Boeing is also working on Thailand to consider the F/A-18E/F for its next-generation fighter requirement in efforts to stave off competition from the Lockheed F-16C/D, Saab/BAE Systems Gripen and Sukhoi Su-30. Thailand is expected to make a decision on its requirement, covering between 12 and 18 aircraft for delivery by 2011 by the end of this year. "There may be an opportunity to engage with them over the next six months," says Boeing.
Boeing also continues to provide updates on the Super Hornet to Malaysia, an F/A-18D operator that has been considering the F model since 2001, and is also providing information on the aircraft to India. "We have an on-going dialogue with India over the F/A-18," says Muellner, who adds that "the economies over there are coming back very strongly now”. A request for proposals for 126 fighters from 2009 or 2010 is expected to be released by May. India is also evaluating the F-16, Dassault Mirage 2000-5, Gripen and RSK MiG-29.

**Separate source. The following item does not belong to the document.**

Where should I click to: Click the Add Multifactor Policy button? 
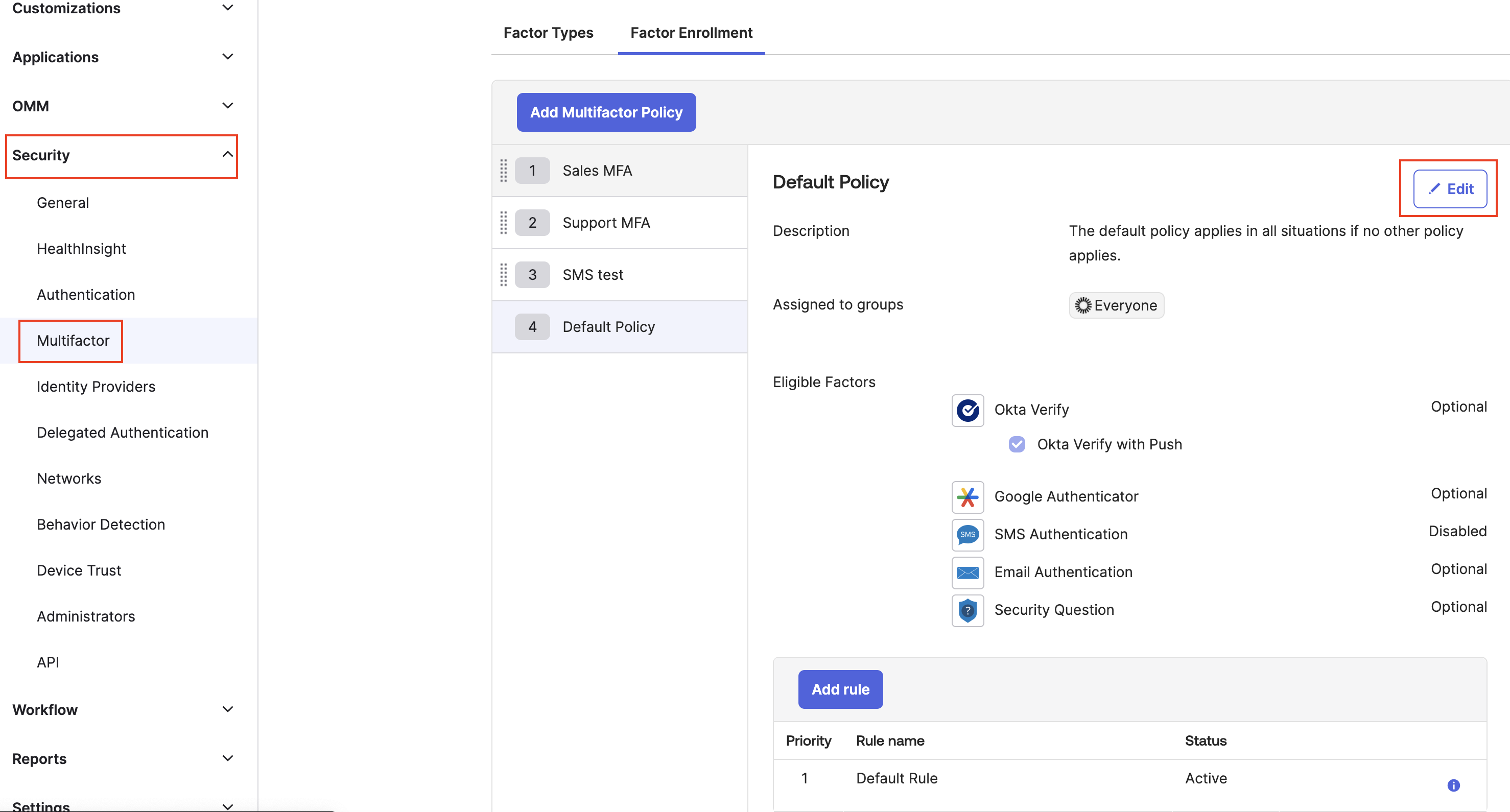tap(606, 112)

Boeing is also chasing transport, maritime patrol and command and control (C2) requirements in the region with the C-17, KC-767 and P-8A all in the hunt for potential sales. The case is perhaps most critical for the C-17 production of which, without any fresh orders, is due to begin winding down as early as late 2006 in advance of termination in 2008. "We've had several countries express an interest in the C-17 around the Asia-Pacific area, particularly as strategic lift is becoming more important to everybody," Muellner says.

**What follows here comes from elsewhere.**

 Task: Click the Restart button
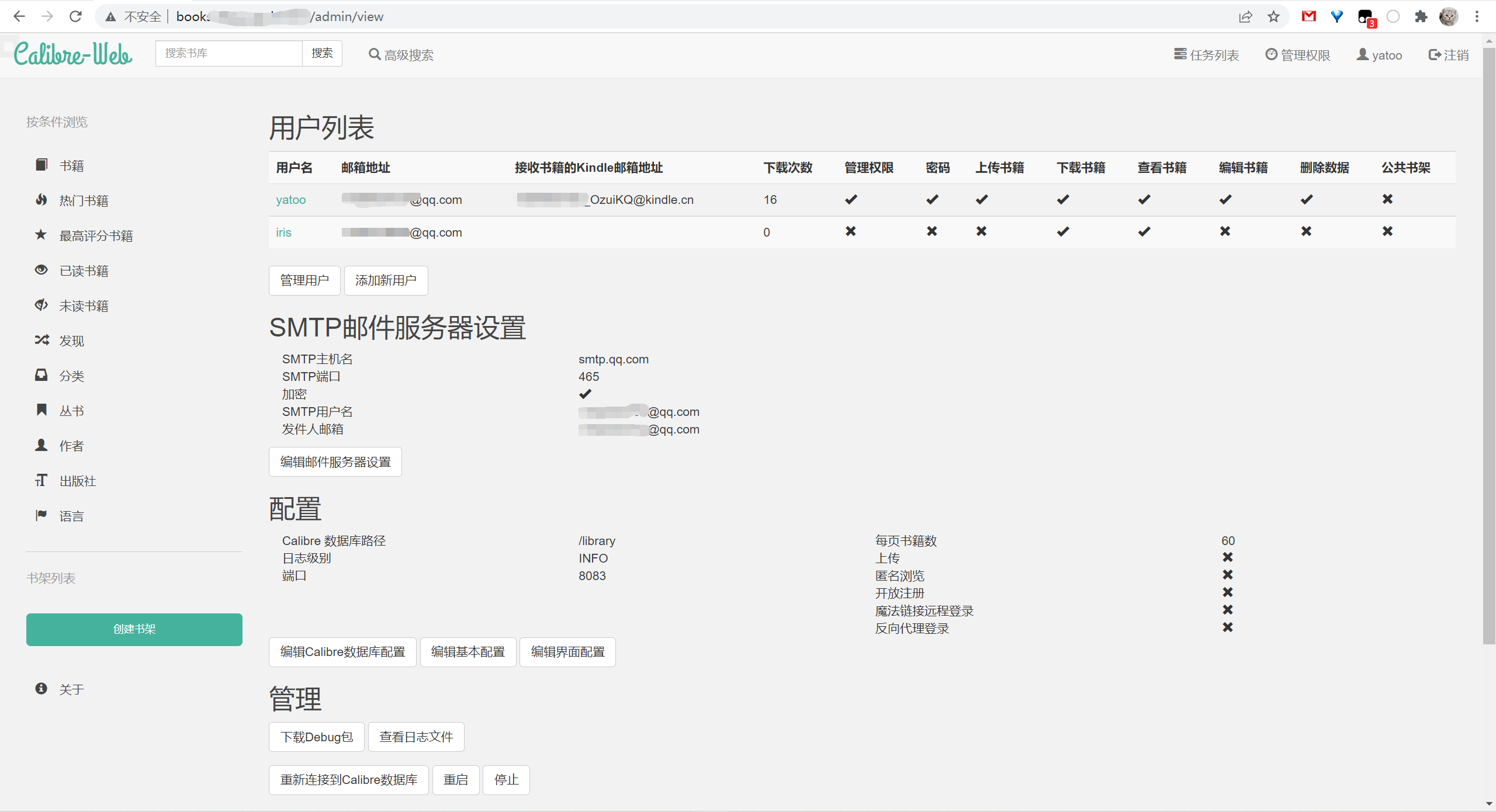click(x=455, y=780)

Tanker work is focused on the KC-767J for Japan, with the first of up to four aircraft undergoing conversion in Wichita, Kansas before its planned delivery in December. The KC-767 was selected over its competitor, the Airbus A310, in direct competition in 2001, and will be equipped with the Remote Aerial Refueling Operator II system. Aside from Japan, Muellner concedes that "beyond that there's not a lot of push in Asian countries for that requirement”.
There is more activity, however, for maritime patrol and C2 requirements, with Boeing planning to offer its 737-800-based P-8A Multi-mission maritime aircraft (MMA) as early as 2011. India is the first potential export target and Boeing expects to secure US government approval to offer the aircraft there as early as March, when it is required to submit a bid for eight maritime reconnaissance aircraft.
Competing against bids from BAE Systems, EADS, Ilyushin and Lockheed Martin, Boeing expects to submit proposals by mid-March. India is expected to be ready to sign a contract for new maritime patrol aircraft as early as 2007 and Boeing believes it could secure initial P-8A delivery positions by 2011 despite the fact that the launch customer for the P-8A, the US Navy, is not scheduled to start initial operating capability until 2013. Boeing forecasts international export sales of almost 110 P-8As over the next 20 years.